Extract:
● ● ● ● ●
Closed deitch closed 7 years ago
We've added the service name to what we write to Consul via ContainerPilot here, but the management code also has to check the health. So I think we're going to need to inject this environment variable into that as well. Admittedly this is because of some close binding between the config and the code, so it'd be nice to clean this up anyways. It looks like this is predominantly a concern with the constant PRIMARY_KEY
:
libconsul.py
we use PRIMARY_KEY
where we try to determine if there's a healthy primary.libconsul.py
we use PRIMARY_KEY
to set a lock to mark which node is primary.manage.py
we use PRIMARY_KEY
to override that same lock. (Also here in that same function.)That variable is set via the environment's PRIMARY_KEY
variable in utils.py
. We can probably just swap that out for the SERVICE_NAME
right there, but I'd like to see that verified in the tests.
I think you are saying that, in addition to the service registration in the catalog, which this PR lets you change via SERVICE_NAME
, we also store which node of the (possibly multiple) nodes for the service is the primary using a simple key-value.
As long as there was just one service ("mysql"
) then we could have one key ("mysql-primary"
). But if we can have multiple services, determined by the SERVICE_NAME
env var, then we need to have multiple matching indications of primary, or else they all will try to use "mysql-primary"
and trounce each other.
Is that it?
If so, why KV instead of adding a "primary"
tag to the service when registering it in consul? If I recall correctly, the consul docs and examples for databases use tags that way explicitly. Mind you, that doesn't make it correct, but worth considering.
Is that it?
Yes!
If so, why KV instead of adding a "primary" tag to the service when registering it in consul?
● ● ● ● ●
Given information:
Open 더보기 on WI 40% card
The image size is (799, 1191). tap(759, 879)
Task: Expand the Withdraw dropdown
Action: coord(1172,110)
● ● ● ● ●
Complete the following:
a) Answer these questions about the Consul thread:
(i) In which file is PRIMARY_KEY set from the environment?
(ii) What key name was used when there was only the single service "mysql"?
(iii) What does the second poster suggest adding to the service when it is registered in Consul, instead of using a key-value?
b) Write a continuation of the Consul thread, starting right after its last line.
The listing above comes from a separate source and has nothing to do with the Consul thread.

Task responses:
a)
(i) utils.py
(ii) "mysql-primary"
(iii) A "primary" tag

b)
Because we need an exclusive lock, and the tags don't allow for that as far as I understand.
Because we need an exclusive lock, and the tags don't allow for that as far as I understand. Yes, tags are not unique. No guarantees.
OK, so let's add this in as well.
Did a slight variant. Users may still want to override PRIMARY_KEY
, so:
PRIMARY_KEY = env('PRIMARY_KEY', env('SERVICE_NAME','mysql')+'-primary')
Or if you prefer from the README:
- `PRIMARY_KEY`: The key used to record a lock on what node is primary. (Defaults to `${SERVICE_NAME}-primary`.)
Added. The unit tests do fail, but they appear to be failures unrelated to this change.
The unit tests do fail, but they appear to be failures unrelated to this change.
If you rebase on master I'm pretty sure you'll be good-to-go with the unit tests. It would be a good idea to add a unit test that covers this code path to make sure we're not missing anything.
If you rebase on master I'm pretty sure you'll be good-to-go with the unit tests.
OK, trying now.
good idea to add a unit test that covers this code path
Indeed. I will look at it.
If you rebase on master I'm pretty sure you'll be good-to-go with the unit tests.
One error gone, one still there:
======================================================================
FAIL: test_update (__main__.TestContainerPilotConfig)
----------------------------------------------------------------------
Traceback (most recent call last):
File "test.py", line 870, in test_update
self.assertEqual(updated.read(), '')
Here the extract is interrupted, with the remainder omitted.